Figure 1: Distribution of the patients according to the age Click here to view |
Regarding the impact of AT on the 102 patients with NE [Figure 2], we could follow only 86 patients for 3–6 months postoperatively; The results were as follows: the responders: 32 (37%) of them showed complete resolution and 25 (29%) of them showed partial improvement, while the nonresponders: 29 (34%) of them showed no improvement. We could follow 36 (26%) of the 102 patients preoperatively for 3–6 months, and there was no change of their status of NE.
Figure 2: Impact of adenotonsillar hypertrophy on the patients with nocturnal enuresis Click here to view |
Enuresis is a frequent chronic illness in the pediatric population. Previous studies reported its frequency between 5% and 15%.[6]
Etiology of EN is still controversial. Delay of nervous system maturation, low bladder capacity, abnormalities of the urinary tract, inadequate secretion of antidiuretic hormone, genetic factors, immature waking mechanisms, deep sleep, neurologic bladder problems, bacteriuria, diet, socioeconomic status, and psychogenic factors were suggested as etiologic factors.[1]
The rate of EN in children with ATH and SDB has been reported to be between 20% and 34.5% in previous studies.[1]
In our study, the rate of NE in children with ATH and SDB was 44%, whereas it was 9% in the control group.
There are several hypotheses to explain the relationship between the ATH and the NE. Brooks and Topol believe that UAO has negative effects on arousal response.[6] Yeung et al. suggested that temporary fall in oxygen saturation in UAO patients leads to loss of bladder control. They indicated that a number of patients who could not be aroused before surgery were able to wake up and go to the bathroom after surgery.[7]
Besides this, upper airway resistance causes high inspiratory effort, and this effort results in high intrathoracic negative pressure that leads to cardiac distention, natriuretic response, and atrial natriuretic peptide secretion. As a result, atrial natriuretic peptide enhances natrium/water excretion and inhibits other hormones, which regulates fluid balance and the renin-angiotensin system.
Based on the results of our study, the post-AT cure rate and improvement rate of enuresis symptoms were 37% and 66%, respectively. Basha et al. investigated the effect of AT on NE and found an 84.2% improvement in enuresis symptoms after surgery.[8] Another study conducted by Weider et al. in 115 children with NE and OSA reported that enuresis symptoms were improved in 76% of patients after surgery.[4]

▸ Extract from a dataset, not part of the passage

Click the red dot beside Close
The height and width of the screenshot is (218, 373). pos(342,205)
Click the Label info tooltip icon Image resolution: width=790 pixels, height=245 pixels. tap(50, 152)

Limitations of this study are that we used subjective questions about symptoms such as NE which might not be accurate enough. We could not perform polysomnography for our patients, as it is the gold standard tool to assess the SDB, because of unavailability in our country. However, it is an expensive test and it is still controversial whether it is necessary to perform polysomnography as a routine preoperative test to document the presence of SDB in children with an obvious clinical situation.[9] Difficulty in the following of our patients and poor cooperation of some families is another limitation.
From this study, it can be concluded that children with ATH have a high rate of (NE). Adenotonsillectomy resulted in the complete resolution or partial improvement of NE in about two-thirds of patients.